As Hayek wrote in The Fatal Conceit:
The curious task of economics is to demonstrate to men how little they really know about what they imagine they can design.
Evidently, the US now has lots of natural gas. There is a question of whether we should export some of it. Who knows whether that is good or bad for America? Ron Wyden knows. Or at least he wants to know. The Washington Post reports:
“We have so much gas we don’t know what to do with it, and it’s unlikely that we can create enough demand for all the gas coming on stream,” said Cherif Souki, chief executive of Cheniere Energy, which is spending $10 billion to add LNG export capability to an idle import facility in Sabine Pass, La.
Cheniere has its permit, but Dominion is one of 15 companies that have applications pending at the Energy Department to build export facilities.
Not so fast, Wyden says. He wants to be sure gas exports don’t raise prices and hurt U.S. consumers and manufacturers.

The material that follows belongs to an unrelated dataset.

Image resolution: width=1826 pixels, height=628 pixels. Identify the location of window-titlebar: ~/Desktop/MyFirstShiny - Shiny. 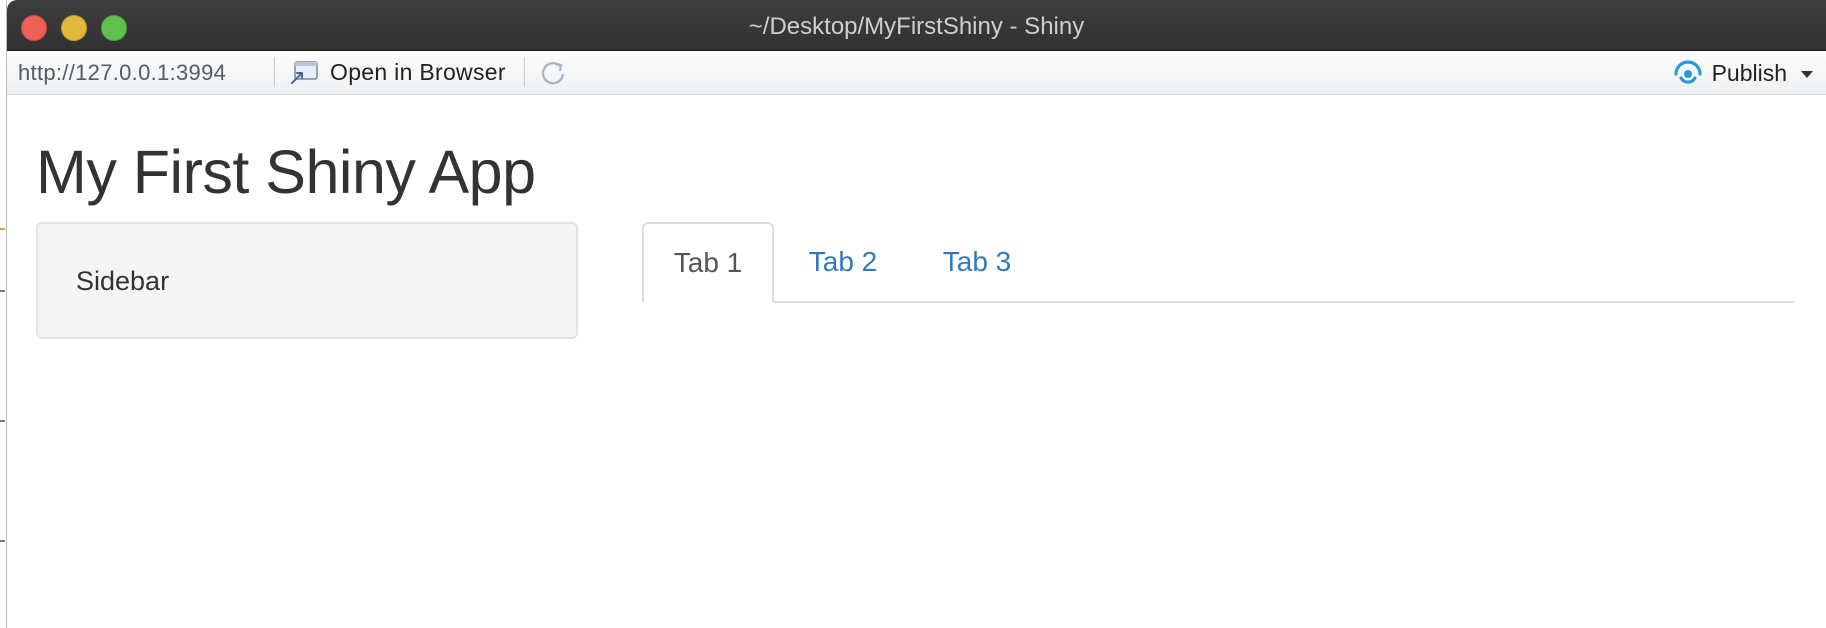
(916, 26).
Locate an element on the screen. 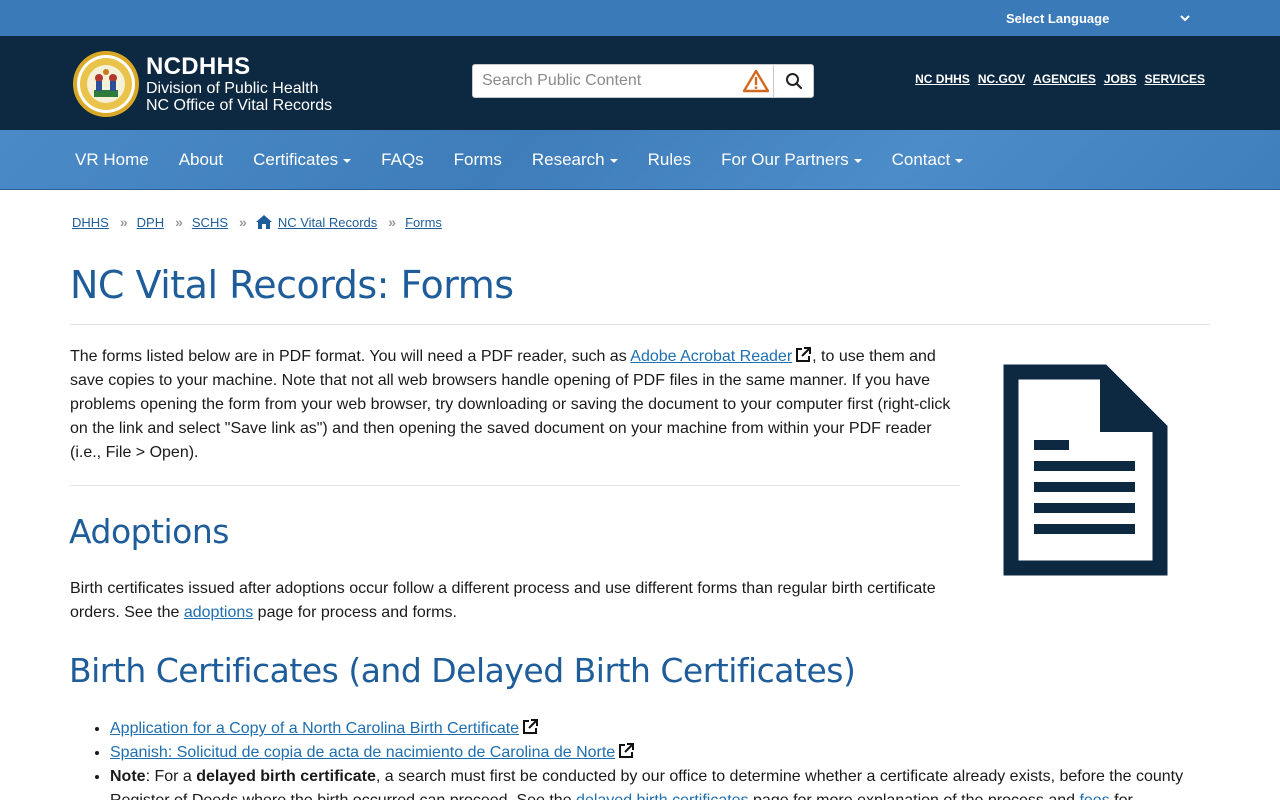  nav-item-label: FAQs is located at coordinates (402, 160).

Under current law, the Energy Department must decide whether an LNG gas export operation safeguards domestic needs and meets the public interest, especially for gas going to countries with which the United States does not have a free-trade agreement. Japan is one of those countries.
On Wednesday, the Energy Department released a long-awaited study, carried out by NERA Economic Consulting, that acknowledged exports would raise U.S. gas prices. But it said that in all of the scenarios it modeled, “LNG exports have net economic benefits in spite of higher domestic natural gas prices. This is exactly the outcome that economic theory describes when barriers to trade are removed.”
Natural gas is a commodity. Increasing the world supply will lower its price. Discouraging American sources from coming on line because they cannot be exported will raise the price of natural gas world-wide including here. Turning natural gas into a political football is good for Senator Wyden and his friends. Bad for the rest of us.